Inevitably, most people who purchase a bearded dragon fall completely in love with the little creature. This is mostly due to the amazing disposition of the bearded dragon. Their personality and charm get the best of dedicated owners. One issue that the majority of new owners do not understand is the bearded dragon’s actions. In their natural habitat, bearded dragons only come in contact with each other for breeding or for territorial fights. Bearded dragons are not social reptiles and neither wants nor require the company of another of their species.
The average new owner performs their research by reading articles and forum posts online. They create a new cage around 4ft x 2ft x 2ft for their baby and suddenly the baby bearded dragon so small. Added to that are their docile personalities and the owner instantly falls in love. They are so cute that this new owner purchases an addition to the family by bringing home a second baby.
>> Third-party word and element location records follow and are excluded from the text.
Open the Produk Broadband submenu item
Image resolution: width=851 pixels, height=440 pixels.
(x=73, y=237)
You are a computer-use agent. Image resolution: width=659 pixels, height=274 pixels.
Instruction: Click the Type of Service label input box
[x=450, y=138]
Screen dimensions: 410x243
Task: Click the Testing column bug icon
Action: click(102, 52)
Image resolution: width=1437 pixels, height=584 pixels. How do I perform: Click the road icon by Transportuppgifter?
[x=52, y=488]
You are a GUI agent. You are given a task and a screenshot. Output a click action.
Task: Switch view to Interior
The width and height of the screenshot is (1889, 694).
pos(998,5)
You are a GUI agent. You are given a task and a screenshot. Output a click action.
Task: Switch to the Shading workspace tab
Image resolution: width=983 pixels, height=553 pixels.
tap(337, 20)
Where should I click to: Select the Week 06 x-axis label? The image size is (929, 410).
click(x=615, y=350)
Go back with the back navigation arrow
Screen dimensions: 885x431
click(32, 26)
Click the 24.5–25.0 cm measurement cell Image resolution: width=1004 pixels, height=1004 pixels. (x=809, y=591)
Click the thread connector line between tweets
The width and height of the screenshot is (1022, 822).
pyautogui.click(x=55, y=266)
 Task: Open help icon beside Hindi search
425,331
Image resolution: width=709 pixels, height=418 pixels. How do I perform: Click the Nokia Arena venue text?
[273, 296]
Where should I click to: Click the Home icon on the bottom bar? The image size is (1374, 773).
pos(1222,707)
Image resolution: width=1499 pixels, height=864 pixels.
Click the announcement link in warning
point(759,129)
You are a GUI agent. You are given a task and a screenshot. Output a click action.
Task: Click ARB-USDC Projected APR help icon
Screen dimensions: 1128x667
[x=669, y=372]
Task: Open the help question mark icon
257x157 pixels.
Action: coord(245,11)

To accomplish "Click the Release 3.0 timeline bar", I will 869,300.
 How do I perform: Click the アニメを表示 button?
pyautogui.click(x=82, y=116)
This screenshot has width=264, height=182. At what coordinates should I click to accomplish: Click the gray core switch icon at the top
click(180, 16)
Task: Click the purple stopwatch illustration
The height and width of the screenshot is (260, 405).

It seems somewhat comical to watch the babies chase each other around the tank. Or as shown below, basking together often “hugging” or one sitting one on top of the other.
All of these antics make it appear that the two babies are getting along. Unfortunately, this is not the case and are all signs of dominance and aggression. In the wild only the strongest survive, which means the fittest bearded dragons acquire the best food, basking sites, and light.
Housing two bearded dragons in captivity creates a hostile environment where one become the dominant dragon. The weaker of the two is not able to escape the dominant bearded dragon. One side effect of this scenario is one dragon will grow at a much faster rate than the other.
Below are two pictures showing the injuries of bearded dragons that were housed together.
Notice the foot missing on the bearded dragon. The dominant bearded dragon became hostile that the weaker beardie was in his territory. Therefore, he attacked his tank mate in hopes to rid his territory of the intruder.
There is a time when housing multiple bearded dragons will work. It has been known that two females of the same age and same approximate size may be housed together successfully. On the other hand, housing two males in the same scenario will end with one or both dragons severely maimed and disfigured or possibly even dead. Housing a male and a female together will result in the male repeatedly mating with the female, which will end up with a stressed female, which could be fatal or the female having egg binding, which is fatal.
These dominant traits are typically seen when babies reach 3-5 months old. Industry standards allow a maximum of 5 babies in one bin. However, even this scenario can end in tragedy as shown in the photographs below.
The breeder of these babies had all the proper heating and food. These five babies were housed in the same bin. However, this tragedy ended in death for the beardies suffering injuries this young.
It is difficult to believe that these docile reptiles can create such havoc on each other. It is a simple fact that bearded dragons are not social creatures and should not be socialized together. The risks are too great to attempt housing multiple bearded dragons together.
The only real company they need is their humans. If you spend time with your dragon they will never be lonely. Just give them love and in doing so give them proper housing and care.